* **TASK GOAL**
Reproduce the records word for word, starting at the line that contains "Identify the location of issue-title: Frontend: Add" and ending at the final line of the records.
== EXERCISE DATA
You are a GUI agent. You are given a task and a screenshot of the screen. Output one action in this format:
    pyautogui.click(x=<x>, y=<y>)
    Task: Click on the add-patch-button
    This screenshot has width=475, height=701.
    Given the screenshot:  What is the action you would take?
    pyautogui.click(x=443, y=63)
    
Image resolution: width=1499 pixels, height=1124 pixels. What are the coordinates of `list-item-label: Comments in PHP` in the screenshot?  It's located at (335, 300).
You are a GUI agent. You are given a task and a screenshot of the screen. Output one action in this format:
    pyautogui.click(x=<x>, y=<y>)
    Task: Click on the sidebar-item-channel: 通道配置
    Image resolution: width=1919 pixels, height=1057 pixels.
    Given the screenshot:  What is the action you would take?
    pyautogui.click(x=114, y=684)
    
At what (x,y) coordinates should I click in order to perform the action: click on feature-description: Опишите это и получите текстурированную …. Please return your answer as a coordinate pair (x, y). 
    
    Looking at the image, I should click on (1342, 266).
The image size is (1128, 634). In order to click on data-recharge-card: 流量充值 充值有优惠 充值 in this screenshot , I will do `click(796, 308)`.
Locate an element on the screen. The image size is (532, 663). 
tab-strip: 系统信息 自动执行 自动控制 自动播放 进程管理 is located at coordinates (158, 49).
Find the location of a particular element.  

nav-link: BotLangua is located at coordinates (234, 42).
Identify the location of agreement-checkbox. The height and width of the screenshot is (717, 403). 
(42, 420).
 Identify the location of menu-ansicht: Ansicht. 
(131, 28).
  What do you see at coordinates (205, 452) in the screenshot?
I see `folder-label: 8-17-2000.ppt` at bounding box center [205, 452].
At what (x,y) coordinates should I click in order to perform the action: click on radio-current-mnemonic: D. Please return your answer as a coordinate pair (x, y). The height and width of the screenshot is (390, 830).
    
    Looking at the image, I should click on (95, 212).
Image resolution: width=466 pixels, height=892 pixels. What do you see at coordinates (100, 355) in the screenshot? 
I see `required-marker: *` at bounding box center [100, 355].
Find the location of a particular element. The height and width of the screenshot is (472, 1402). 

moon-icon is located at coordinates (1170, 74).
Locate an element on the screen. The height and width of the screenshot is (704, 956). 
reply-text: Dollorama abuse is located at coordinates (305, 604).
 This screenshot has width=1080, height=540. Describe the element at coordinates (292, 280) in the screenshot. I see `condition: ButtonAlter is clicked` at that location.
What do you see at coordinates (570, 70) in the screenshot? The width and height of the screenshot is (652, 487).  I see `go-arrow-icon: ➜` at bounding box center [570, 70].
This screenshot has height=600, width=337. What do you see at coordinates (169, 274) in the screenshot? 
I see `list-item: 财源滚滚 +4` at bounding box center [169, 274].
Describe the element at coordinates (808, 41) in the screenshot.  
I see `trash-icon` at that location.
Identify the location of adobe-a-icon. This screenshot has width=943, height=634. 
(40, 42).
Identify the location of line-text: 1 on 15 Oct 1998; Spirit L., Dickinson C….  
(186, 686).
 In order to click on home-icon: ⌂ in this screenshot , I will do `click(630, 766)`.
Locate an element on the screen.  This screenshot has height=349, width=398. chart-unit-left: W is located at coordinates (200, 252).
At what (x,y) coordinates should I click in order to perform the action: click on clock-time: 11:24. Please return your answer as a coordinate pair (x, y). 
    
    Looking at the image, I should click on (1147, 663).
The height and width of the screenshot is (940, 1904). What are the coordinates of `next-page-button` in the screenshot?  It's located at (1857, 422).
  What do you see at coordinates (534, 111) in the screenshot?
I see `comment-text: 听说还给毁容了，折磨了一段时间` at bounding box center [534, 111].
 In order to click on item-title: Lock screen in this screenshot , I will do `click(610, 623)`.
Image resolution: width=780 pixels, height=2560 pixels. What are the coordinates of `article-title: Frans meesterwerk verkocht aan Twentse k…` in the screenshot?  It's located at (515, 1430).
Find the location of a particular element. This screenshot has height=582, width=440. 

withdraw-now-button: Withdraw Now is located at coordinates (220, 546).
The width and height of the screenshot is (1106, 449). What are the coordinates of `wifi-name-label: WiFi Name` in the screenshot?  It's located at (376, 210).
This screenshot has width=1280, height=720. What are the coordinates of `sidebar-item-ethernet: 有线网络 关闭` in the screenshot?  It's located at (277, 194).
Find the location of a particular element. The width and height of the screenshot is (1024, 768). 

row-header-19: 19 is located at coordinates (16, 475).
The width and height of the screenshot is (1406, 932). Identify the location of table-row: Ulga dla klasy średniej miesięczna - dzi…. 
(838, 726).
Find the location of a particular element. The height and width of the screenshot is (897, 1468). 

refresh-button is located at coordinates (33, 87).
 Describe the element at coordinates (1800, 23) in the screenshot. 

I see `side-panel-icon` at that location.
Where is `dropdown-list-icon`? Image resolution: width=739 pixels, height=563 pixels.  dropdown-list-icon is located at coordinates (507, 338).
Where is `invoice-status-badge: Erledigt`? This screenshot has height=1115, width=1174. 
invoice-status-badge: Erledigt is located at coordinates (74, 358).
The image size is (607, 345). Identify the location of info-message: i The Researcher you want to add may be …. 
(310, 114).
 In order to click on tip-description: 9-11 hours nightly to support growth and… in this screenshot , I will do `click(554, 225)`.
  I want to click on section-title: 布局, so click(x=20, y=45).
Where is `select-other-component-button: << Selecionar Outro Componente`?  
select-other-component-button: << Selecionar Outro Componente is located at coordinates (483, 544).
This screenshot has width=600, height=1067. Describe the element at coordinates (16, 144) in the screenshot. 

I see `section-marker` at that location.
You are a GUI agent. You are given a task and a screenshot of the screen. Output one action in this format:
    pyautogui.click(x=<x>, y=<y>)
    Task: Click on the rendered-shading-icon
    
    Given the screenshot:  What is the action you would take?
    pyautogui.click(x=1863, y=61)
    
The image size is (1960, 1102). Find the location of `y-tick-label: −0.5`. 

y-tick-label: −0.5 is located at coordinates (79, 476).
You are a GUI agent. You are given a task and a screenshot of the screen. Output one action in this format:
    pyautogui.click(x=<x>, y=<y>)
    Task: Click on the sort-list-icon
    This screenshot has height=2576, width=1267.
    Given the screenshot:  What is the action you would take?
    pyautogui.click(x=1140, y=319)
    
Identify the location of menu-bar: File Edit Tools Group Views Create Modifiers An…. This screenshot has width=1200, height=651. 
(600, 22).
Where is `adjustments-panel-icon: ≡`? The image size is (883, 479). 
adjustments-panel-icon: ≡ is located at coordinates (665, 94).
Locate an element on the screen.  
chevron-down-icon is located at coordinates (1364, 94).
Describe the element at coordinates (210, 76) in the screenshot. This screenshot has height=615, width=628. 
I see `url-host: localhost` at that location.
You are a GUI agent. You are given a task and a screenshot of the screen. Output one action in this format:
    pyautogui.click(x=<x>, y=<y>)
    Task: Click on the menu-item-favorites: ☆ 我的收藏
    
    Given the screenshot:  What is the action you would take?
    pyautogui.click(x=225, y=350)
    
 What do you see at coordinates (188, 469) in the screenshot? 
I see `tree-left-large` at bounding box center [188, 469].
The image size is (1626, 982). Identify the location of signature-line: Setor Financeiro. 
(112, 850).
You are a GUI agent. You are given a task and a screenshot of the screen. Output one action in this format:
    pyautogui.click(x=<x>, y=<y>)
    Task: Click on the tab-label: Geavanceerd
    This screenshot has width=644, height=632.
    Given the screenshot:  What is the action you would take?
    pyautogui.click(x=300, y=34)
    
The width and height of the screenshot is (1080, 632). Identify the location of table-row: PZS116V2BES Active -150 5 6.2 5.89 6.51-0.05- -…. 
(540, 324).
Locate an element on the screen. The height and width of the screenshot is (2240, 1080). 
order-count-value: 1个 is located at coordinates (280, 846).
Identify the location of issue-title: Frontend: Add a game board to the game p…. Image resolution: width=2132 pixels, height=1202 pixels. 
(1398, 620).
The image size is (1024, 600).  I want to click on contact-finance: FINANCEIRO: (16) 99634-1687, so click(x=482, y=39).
====
* **SOLUTION TO THE PROBLEM**
Identify the location of issue-title: Frontend: Add a game board to the game p…. Image resolution: width=2132 pixels, height=1202 pixels. 
(1398, 620).
The image size is (1024, 600).  I want to click on contact-finance: FINANCEIRO: (16) 99634-1687, so click(x=482, y=39).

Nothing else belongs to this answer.